講演情報
[19p-P06-4]Delaying and multiplying Analog Input Signal at In-Materio Reservoir Computing
〇(M1)Takuya Kawabata1, Yuki Usami1, Hirofumi Tanaka1 (1.Kyutech)
キーワード:
reservoir computing、in-materio reservoir、delay
In-materio reservoir computing (IMRC) is a prospective non-von Neuman approach in machine learning. Reservoir computing (RC) can effectively process time series data using a low number of parameters and a simple learning algorithm. IMRC can further reduce energy consumption by replacing the reservoir layer with nanomaterial. However, convenient adjusting of the internal state of the reservoir is required for high IMRC performance. Because in most IMRCs, the internal condition, such as the number of nodes, node weight, and node function, is clamped after material reservoirs are fabricated, most IMRCs keep memory capacity (MC) low. One of the candidates to increase the MC is using a signal processing system to delay the input signals. To avoid using analog-digital and digital-analog converters for the delay system from the view of power consumption, we demand a more efficient method for IMRC to decrease power consumption to be an alternative to von Neuman's architecture.

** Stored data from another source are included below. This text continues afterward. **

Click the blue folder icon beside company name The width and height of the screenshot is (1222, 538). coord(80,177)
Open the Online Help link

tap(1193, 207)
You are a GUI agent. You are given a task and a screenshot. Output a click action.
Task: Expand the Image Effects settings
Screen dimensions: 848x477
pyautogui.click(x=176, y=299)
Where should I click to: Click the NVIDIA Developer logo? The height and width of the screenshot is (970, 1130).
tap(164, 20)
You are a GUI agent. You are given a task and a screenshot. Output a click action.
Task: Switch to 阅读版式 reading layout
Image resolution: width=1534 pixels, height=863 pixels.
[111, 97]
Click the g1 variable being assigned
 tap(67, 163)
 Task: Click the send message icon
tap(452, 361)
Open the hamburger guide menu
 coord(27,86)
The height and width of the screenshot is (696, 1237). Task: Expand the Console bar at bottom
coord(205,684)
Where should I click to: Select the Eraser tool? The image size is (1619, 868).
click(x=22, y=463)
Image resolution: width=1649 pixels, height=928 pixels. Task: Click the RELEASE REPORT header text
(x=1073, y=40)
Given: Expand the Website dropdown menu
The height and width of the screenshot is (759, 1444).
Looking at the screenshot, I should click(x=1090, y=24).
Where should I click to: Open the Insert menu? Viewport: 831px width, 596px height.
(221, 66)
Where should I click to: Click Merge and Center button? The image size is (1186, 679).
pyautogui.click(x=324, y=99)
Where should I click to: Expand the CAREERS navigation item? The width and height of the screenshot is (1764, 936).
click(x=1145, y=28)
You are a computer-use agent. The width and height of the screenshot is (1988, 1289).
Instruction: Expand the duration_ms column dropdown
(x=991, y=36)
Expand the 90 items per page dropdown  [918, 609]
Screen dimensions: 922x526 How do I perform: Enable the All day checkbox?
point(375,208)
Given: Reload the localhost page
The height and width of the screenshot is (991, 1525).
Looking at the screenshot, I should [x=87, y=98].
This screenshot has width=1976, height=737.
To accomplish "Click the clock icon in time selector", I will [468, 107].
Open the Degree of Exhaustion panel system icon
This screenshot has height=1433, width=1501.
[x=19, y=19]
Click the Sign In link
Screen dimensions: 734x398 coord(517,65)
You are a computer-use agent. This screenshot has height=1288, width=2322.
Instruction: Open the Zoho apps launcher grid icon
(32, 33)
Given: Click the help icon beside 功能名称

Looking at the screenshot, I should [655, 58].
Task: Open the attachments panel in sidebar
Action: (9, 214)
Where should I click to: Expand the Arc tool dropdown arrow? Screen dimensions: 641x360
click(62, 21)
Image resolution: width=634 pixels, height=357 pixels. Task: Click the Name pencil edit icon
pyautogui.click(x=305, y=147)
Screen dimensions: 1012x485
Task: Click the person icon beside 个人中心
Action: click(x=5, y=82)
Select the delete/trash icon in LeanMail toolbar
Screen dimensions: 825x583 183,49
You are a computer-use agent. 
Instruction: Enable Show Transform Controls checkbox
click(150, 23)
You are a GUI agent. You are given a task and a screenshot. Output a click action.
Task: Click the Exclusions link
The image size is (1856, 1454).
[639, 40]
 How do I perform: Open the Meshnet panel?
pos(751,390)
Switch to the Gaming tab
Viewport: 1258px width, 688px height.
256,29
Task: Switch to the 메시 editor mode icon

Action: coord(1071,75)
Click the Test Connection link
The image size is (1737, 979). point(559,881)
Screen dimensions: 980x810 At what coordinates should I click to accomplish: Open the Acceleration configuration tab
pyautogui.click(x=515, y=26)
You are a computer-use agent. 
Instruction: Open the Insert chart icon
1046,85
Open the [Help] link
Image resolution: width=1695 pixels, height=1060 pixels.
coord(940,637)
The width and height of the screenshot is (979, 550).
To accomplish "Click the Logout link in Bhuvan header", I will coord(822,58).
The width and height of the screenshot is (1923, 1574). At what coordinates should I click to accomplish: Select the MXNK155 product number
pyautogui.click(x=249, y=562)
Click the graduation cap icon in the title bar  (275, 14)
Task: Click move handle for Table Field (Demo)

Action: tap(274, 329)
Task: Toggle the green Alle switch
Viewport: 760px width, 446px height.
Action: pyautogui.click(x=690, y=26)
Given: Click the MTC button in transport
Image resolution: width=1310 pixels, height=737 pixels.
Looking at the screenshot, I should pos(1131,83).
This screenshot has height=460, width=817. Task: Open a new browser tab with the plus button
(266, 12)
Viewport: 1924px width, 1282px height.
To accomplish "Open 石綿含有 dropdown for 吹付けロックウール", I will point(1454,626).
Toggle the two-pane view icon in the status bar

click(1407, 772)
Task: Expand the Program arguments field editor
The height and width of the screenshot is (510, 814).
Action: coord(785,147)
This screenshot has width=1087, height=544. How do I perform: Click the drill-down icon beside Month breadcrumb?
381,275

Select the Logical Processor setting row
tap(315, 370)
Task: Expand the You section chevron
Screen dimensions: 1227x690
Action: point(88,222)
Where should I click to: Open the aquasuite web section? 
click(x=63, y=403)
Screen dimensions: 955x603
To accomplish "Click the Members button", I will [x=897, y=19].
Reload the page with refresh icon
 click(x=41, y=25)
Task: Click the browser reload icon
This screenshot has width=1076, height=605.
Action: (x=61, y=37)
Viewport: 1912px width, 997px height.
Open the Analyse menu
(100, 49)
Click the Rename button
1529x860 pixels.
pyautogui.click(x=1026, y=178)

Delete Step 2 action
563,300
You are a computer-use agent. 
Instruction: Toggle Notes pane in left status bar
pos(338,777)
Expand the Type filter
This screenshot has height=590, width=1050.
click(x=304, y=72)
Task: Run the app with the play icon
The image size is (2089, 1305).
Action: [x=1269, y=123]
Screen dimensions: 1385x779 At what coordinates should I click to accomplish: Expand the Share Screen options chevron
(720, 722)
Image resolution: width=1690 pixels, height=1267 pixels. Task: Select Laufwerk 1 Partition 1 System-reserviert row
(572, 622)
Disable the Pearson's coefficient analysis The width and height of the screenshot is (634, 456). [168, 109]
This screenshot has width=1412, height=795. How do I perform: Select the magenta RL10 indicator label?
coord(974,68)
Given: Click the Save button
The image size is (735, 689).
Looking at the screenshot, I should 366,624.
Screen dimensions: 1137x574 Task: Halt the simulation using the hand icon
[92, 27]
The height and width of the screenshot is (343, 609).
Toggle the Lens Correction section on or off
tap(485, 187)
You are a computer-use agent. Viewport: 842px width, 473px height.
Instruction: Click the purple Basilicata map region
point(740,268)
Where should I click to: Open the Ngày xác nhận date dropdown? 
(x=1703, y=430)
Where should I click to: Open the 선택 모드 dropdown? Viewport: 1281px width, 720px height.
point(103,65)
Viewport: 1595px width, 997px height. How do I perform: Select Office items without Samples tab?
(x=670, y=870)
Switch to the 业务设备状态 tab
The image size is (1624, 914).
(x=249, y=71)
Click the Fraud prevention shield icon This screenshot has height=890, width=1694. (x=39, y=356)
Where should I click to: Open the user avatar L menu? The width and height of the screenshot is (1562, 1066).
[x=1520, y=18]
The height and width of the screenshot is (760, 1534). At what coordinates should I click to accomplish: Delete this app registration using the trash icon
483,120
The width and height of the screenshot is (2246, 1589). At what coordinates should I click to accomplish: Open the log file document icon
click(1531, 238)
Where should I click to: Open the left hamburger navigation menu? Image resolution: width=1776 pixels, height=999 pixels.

In the present work, we aim to suggest a power-friendly way for IMRC by replicating and delaying analog input signals. We could successfully increase the MC sufficiently by using all-pass filters to implement the pre-processing. Moreover, the accuracy of 32.1 % was significantly raised to 85.3 % by using all-pass filters at ten nonlinear autoregressive moving average (NARMA) tasks. The method without converters could work not only as short-term memory but also as reservoir parameters and will improve material reservoir performance and power consumption.